ELEN 162. Bioelectric Signals
Origin and characteristics electric and electromagnetic signals generated by biological tissues. Behavior and response of bioelectric signals to electrical and magnetic stimulation. Acquisition of signals and extraction of information from signals. Statistical analysis of signals such as EKG or EEG. Also listed as BIOE 162. Prerequisites: Physics 33, ELEN 50, and BIO 24. (5 units)

ELEN 164. Introduction to Power Electronics*
Development of models utilizing semiconductor materials used in high-current and/ or high-voltage applications. Models include DC to DC converters, AC to DC converters, and DC to AC inverters. Analysis of power amplifiers. SPICE implementations of models. Prerequisite: ELEN 115. (5 units)

ELEN 180. Introduction to Information Storage
Storage techniques and mass storage devices. Use of memory in computer systems. Design of semiconductor, magnetic and optical (disk drives), and magnetic tape memories. Storage controllers, computer interfaces, system software interfaces. Emphasis on current mass storage devices and interfaces: SCSI, IPI, ST506, ESDI. Also listed as COEN 180. Prerequisites: ELEN 21, 33, and COEN 8 or 44. ELEN 122 recommended. (4 units)

ELEN 188. Co-op Education
Practical experience in a planned program designed to give students work experience related to their academic field of study and career objectives. Satisfactory completion of the assignment includes preparation of a summary report on co-op activities. P/NP grading. May be taken twice. May not be taken for graduate credit. (2 units)

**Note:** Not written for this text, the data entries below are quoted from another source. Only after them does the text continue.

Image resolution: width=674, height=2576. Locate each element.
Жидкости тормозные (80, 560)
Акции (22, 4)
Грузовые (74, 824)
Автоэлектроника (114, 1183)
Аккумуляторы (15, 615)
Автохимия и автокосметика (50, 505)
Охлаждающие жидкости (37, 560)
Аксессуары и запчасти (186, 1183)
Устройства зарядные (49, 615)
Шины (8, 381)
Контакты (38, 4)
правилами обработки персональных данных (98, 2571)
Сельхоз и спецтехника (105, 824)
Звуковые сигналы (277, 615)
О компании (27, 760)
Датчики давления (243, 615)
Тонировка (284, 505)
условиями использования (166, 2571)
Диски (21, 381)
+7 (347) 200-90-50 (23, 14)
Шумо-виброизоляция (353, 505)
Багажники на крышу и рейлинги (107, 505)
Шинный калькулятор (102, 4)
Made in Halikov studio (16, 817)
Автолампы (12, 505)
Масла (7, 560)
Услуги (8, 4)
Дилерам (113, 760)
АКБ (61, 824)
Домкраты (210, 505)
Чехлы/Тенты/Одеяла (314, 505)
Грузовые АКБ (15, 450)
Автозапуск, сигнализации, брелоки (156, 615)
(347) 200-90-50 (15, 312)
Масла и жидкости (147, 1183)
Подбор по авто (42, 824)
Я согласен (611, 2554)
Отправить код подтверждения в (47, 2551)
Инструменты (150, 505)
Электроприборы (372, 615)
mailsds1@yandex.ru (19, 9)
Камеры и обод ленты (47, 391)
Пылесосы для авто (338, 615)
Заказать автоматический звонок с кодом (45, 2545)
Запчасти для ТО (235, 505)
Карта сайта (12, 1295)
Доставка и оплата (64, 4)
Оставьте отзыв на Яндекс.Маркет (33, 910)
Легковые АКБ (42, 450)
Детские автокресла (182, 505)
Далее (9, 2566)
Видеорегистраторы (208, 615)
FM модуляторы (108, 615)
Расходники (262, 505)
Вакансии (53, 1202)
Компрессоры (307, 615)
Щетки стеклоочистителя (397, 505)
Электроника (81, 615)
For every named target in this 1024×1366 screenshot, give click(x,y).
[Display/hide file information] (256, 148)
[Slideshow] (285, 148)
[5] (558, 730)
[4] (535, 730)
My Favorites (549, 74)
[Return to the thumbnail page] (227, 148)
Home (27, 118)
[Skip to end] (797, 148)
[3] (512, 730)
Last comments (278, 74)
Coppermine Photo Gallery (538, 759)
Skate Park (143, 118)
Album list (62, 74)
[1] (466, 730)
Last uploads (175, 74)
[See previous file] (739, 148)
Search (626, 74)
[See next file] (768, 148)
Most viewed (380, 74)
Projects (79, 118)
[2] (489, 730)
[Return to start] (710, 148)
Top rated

ELEN 189. Co-op Technical Report
Credit given for a technical report on a specific activity, such as a design or a research project, etc., after completing the co-op assignment. Approval of department co-op advisor required. Letter grades based on content and presentation quality of report. May be taken twice. May not be taken for graduate credit. (2 units)

ELEN 192. Introduction to Senior Design Project
Junior preparation for senior project. An introduction to project requirements and participation in the coordination of the senior conference. Tentative project selection. (2 units)

ELEN 194. Design Project I
Specification of an engineering project, selected with the mutual agreement of the student and the project advisor. Complete initial design with sufficient detail to estimate the effectiveness of the project. Initial draft of the project report. Prerequisite: ENGL 181. (2 units)

ELEN 195. Design Project II
Continued design and construction of the project, system, or device. Second draft of project report. Prerequisite: ELEN 194. (2 units)

ELEN 196. Design Project III
Continued design and construction of the project, system, or device. Final report. Prerequisite: ELEN 195. (1 unit)

ELEN 199. Directed Research/Reading
Investigation of an approved engineering problem and preparation of a suitable project report. Open to electrical engineering majors only. (1-6 units)

* Eligible for graduate credit in electrical engineering.